NIMH Turns Challenges into Opportunities
• Research Highlight
Recently, researchers, clinicians, mental health advocates, and others from more than 90 countries gathered virtually at the 25th National Institute of Mental Health (NIMH) Conference on Mental Health Services Research (MHSR).
The two-day August event, “Transforming Challenges into New Opportunities,” covered topics including enhancing mental health equity, addressing young adults with first-episode psychosis, digital decision support systems to identify suicidal behavior, successful implementation of trauma-focused interventions, and strengthening a diverse mental health workforce. This MHSR Conference attracted the largest audience to date with over 1,800 registrants.
NIMH Director Joshua A. Gordon, M.D., Ph.D., opened the event, noting that despite progress in mental health care, many challenges remain, especially regarding mental health equity.
MHSR Keynote Speakers Focused on Addressing Mental Health Equity
Two nationally known leaders served as keynote speakers at the MHSR Conference. Leana Wen, M.D., M.Sc. , George Washington University health policy and management professor, delivered the first keynote address. Her presentation, “Addressing Mental Health and Health Equity,” covered what researchers have learned over the last two years about mental health during COVID-19 and what they can do moving forward. Dr. Wen stated that the pandemic unmasked health inequities such as the ability to socially distance and vaccine access that previously received little attention. She added that researchers and policymakers should be mindful of potential inequities when creating health guidelines.

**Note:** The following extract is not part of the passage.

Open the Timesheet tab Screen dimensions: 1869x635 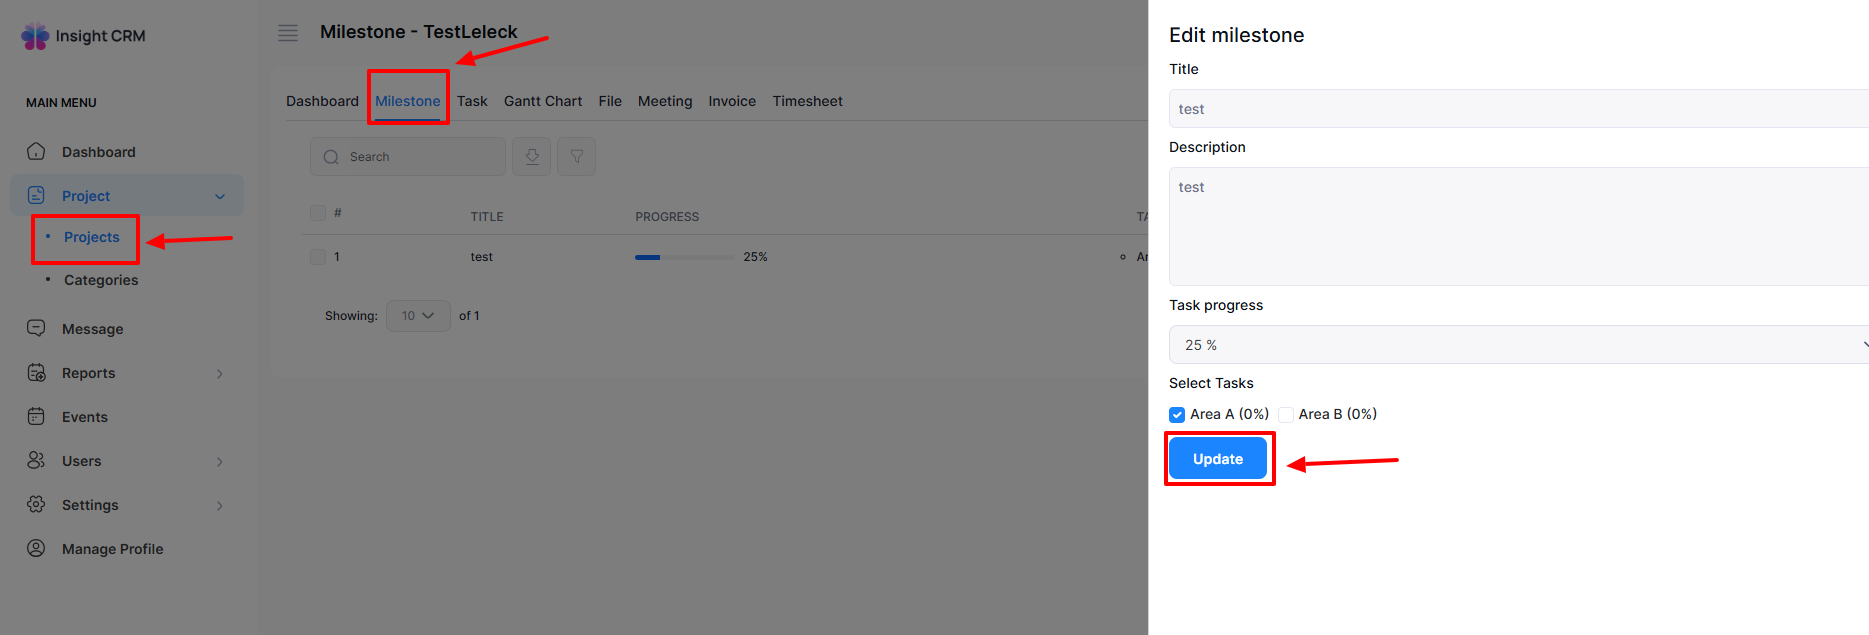coord(807,101)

While record rates of depression and anxiety during the pandemic helped highlight the importance of mental health, Dr. Wen explained that more needs to be done regarding stigma, resources, and insurance parity. Ultimately, people should view mental health as the same as physical health.
Dr. Wen added that effective policy comes from listening to the people you’re trying to help, meeting them where they are, and homing in on legislative priorities. She concluded her talk by addressing the need to strengthen public health infrastructure and social services safety nets and to include mental health as a core strategy in policy making.

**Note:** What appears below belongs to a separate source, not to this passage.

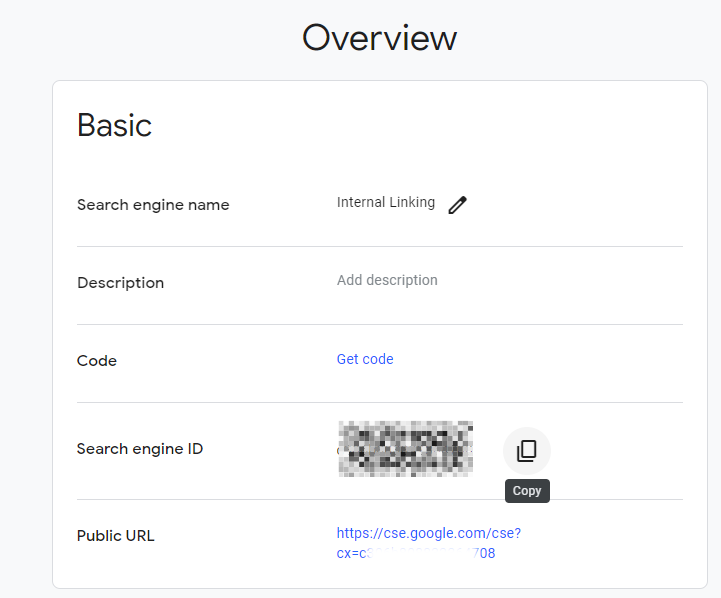Screen dimensions: 721x598
Task: Click the Code row label
Action: point(97,361)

The second keynote speaker was Ruth Shim, M.D. , M.P.H., professor in cultural psychiatry and associate dean of Diverse and Inclusive Education at the University of California, Davis School of Medicine, who delivered her presentation titled: “Achieving Equity in Mental Health Services Research.”
Dr. Shim underscored that structural racism is not based on episodes of random discrimination; it is often embedded within systems “in which public policies, institutional practices, cultural representations, and other norms work in various and often reinforcing ways to perpetuate racial group inequality.”

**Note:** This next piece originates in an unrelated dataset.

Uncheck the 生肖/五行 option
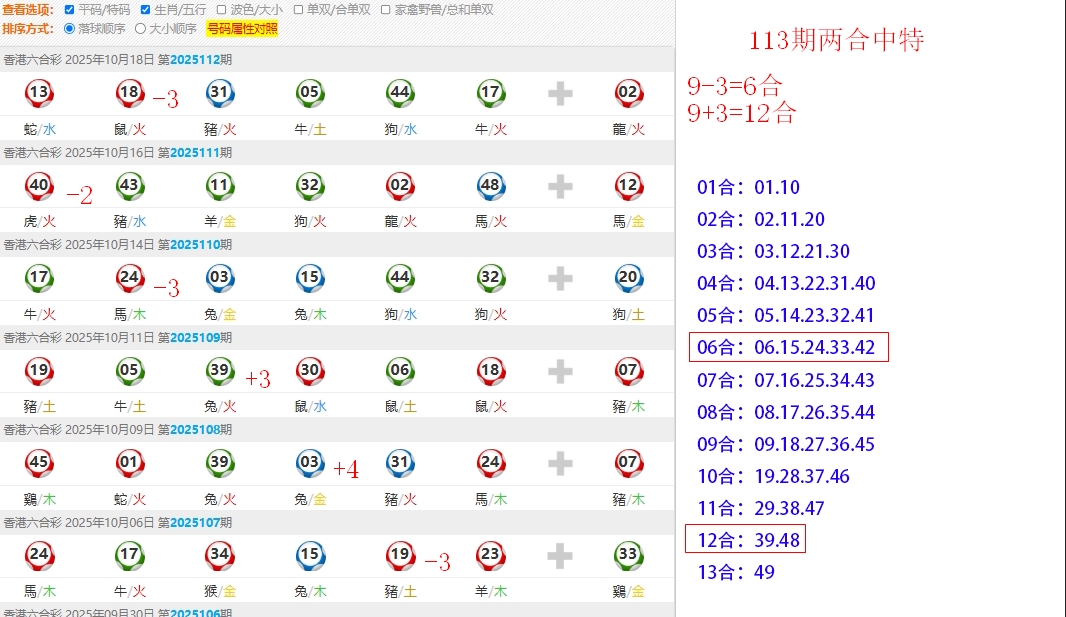1066x617 pixels. [145, 10]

Dr. Shim presented research showing how social, environmental, and economic conditions create risk factors for mental illness and negatively affect mental health outcomes. These conditions are influenced by social norms, shaped by policy choices, and responsible for health inequities seen among populations. She ended by stating that aiming for equality alone won’t solve the problem and added that solutions involve challenging social norms and advocating for equitable mental health policies.
Two Plenaries Focused on Future Directions and HHS Research Priorities
In the first plenary, “Forecasting the Future of Mental Health Research,” presenters discussed a range of strategies to improve the delivery of mental health services, including how technology could enhance care, the benefit of integrating data and communications, the need to align research, funding, and policy and new approaches to address the emerging mental health crisis impacting children and adolescents.
The second plenary, “Mental Health Services Research Priorities Across Health and Human Services,” featured HHS agency directors and leaders from:
- The Agency for Healthcare Research and Quality
- The National Institute on Disability, Independent Living and Rehabilitation Research
- The Centers for Medicare and Medicaid Services
- The Health Resources and Services Administration
- The Substance Abuse and Mental Health Services Administration
These leaders highlighted their agency priorities, including enhancing research efforts, refining policies, improving access and outcomes, tackling substance abuse, and improving the safety and quality of mental health care, including the recent implementation of the national 988 Suicide and Crisis Line. In addition, each speaker identified several funding opportunities for researchers.
Scientific Symposia Presented New Research Findings
Eighteen symposia were presented, and each symposium highlighted several researchers who addressed their recent research findings on several topics:
- Increasing access to evidence-based mental health treatment by leveraging technology.
- Examining the impact of the sudden shift to telemedicine on mental health treatment.
- Navigating the shifting landscape of mental health treatment.
- Bridging the gap between effectiveness trials and implementation science.
- Supporting innovations in mental health policy and implementation science.
Additional symposia topics are listed in the MHSR Agenda .
Video recordings of the presentations will be available on NIMH’s YouTube page.